▸ The task
Set down exactly the lines running from the one with "Task: Adjust the Roughness slider" to the last line of the listing below, both included, and skip every picture.

━━━━━━━━

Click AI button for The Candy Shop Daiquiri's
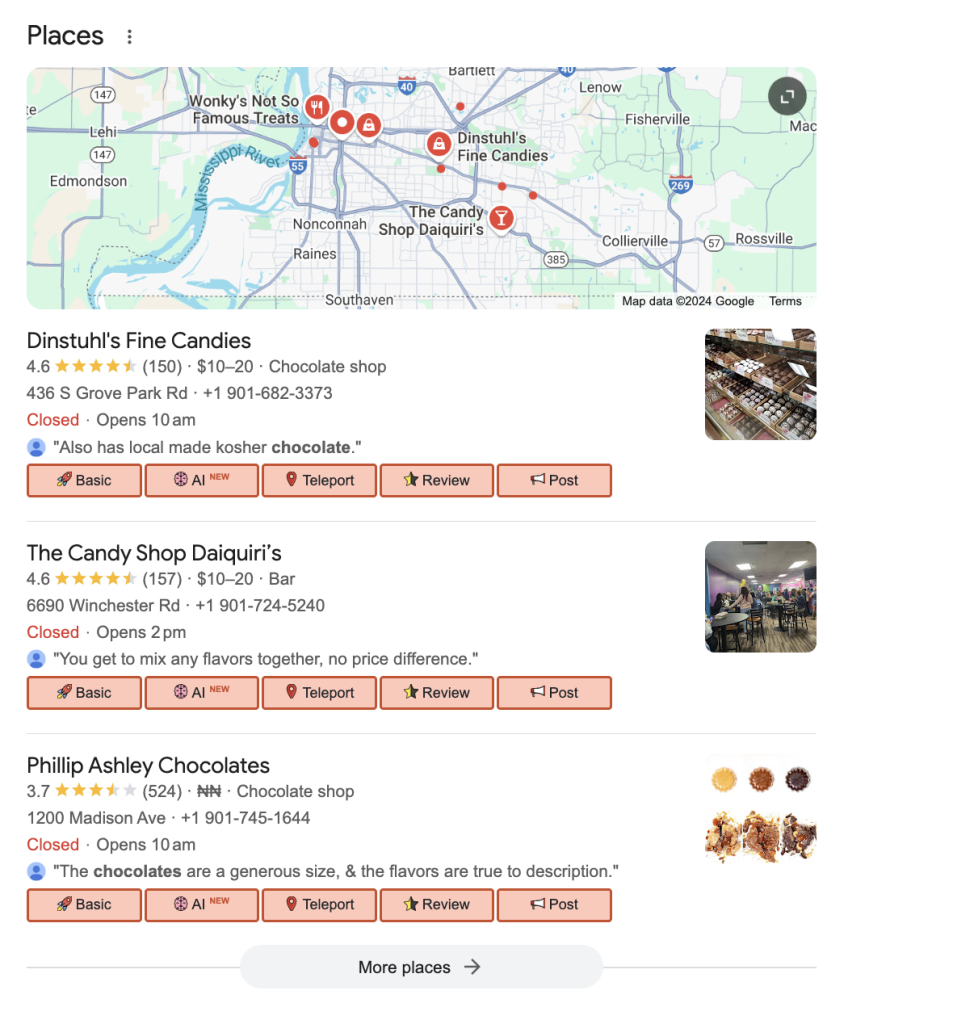 coord(201,692)
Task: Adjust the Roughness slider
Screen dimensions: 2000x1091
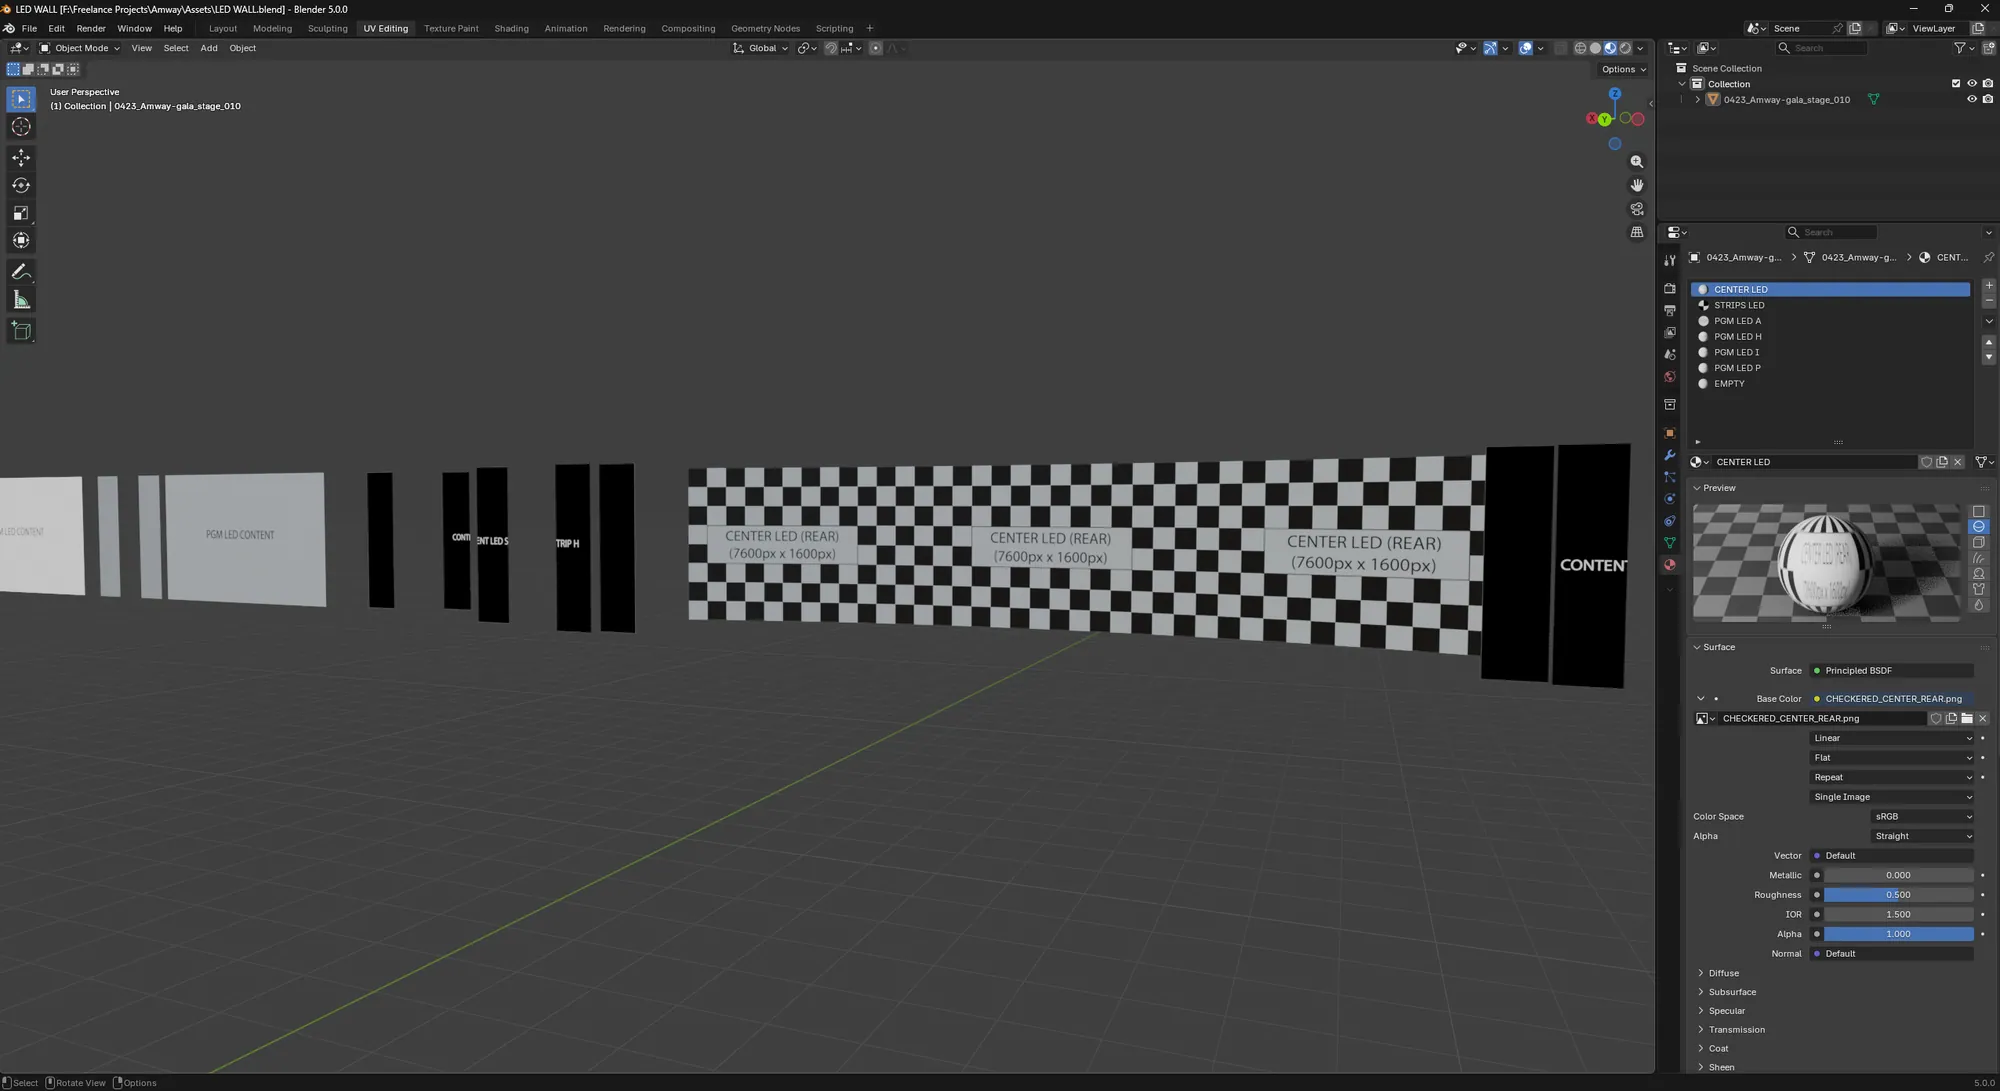Action: coord(1898,895)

━━━━━━━━

▸ Answer box
Task: Adjust the Roughness slider
Screen dimensions: 2000x1091
Action: coord(1898,895)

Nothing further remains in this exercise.